--- INFORMATION PROVIDED ---
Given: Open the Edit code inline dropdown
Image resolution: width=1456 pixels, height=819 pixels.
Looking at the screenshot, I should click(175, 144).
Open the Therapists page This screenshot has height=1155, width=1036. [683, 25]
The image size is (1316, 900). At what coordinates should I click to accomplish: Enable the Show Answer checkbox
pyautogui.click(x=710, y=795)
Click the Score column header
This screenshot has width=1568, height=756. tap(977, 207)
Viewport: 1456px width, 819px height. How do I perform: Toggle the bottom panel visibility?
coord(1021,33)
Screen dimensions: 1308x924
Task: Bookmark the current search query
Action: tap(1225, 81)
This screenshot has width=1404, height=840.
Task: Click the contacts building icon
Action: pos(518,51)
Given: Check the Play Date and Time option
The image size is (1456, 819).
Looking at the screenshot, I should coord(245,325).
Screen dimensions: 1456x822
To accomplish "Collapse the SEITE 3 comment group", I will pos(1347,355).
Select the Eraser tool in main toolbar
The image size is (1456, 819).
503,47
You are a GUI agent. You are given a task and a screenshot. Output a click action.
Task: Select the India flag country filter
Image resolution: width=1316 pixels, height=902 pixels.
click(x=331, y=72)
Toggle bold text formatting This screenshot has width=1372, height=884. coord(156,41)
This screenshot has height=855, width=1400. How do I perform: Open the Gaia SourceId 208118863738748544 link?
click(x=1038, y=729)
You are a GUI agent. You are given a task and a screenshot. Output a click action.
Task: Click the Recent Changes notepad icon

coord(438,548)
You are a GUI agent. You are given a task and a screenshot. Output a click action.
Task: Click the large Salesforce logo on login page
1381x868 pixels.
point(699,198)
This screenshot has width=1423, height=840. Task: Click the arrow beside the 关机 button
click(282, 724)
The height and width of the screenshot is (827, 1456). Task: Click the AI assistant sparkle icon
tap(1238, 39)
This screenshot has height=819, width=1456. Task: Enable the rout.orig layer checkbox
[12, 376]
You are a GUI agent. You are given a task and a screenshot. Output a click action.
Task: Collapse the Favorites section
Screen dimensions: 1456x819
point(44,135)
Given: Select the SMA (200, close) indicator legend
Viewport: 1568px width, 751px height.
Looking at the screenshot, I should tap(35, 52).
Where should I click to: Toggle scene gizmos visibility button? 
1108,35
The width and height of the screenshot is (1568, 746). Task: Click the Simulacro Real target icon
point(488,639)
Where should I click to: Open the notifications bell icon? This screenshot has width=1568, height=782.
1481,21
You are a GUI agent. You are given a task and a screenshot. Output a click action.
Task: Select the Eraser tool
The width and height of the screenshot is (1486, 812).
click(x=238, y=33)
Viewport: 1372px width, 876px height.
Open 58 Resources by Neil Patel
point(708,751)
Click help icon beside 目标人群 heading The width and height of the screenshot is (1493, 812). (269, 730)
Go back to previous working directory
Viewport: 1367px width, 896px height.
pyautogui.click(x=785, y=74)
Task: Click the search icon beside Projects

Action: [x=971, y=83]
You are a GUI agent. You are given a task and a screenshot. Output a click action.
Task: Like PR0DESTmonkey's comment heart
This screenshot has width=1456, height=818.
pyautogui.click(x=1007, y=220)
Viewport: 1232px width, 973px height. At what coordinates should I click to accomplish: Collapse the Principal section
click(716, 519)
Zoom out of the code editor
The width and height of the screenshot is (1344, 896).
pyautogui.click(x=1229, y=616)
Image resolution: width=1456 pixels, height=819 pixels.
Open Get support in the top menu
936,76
---
(TASK TO CARRY OUT):
A faithful copy is required of the lines from the one with "Viewport: 1372px width, 876px height." through the last line of the data; please add nothing.

(ANSWER SECTION):
Viewport: 1372px width, 876px height.
Open 58 Resources by Neil Patel
point(708,751)
Click help icon beside 目标人群 heading The width and height of the screenshot is (1493, 812). (269, 730)
Go back to previous working directory
Viewport: 1367px width, 896px height.
pyautogui.click(x=785, y=74)
Task: Click the search icon beside Projects

Action: [x=971, y=83]
You are a GUI agent. You are given a task and a screenshot. Output a click action.
Task: Like PR0DESTmonkey's comment heart
This screenshot has width=1456, height=818.
pyautogui.click(x=1007, y=220)
Viewport: 1232px width, 973px height. At what coordinates should I click to accomplish: Collapse the Principal section
click(716, 519)
Zoom out of the code editor
The width and height of the screenshot is (1344, 896).
pyautogui.click(x=1229, y=616)
Image resolution: width=1456 pixels, height=819 pixels.
Open Get support in the top menu
936,76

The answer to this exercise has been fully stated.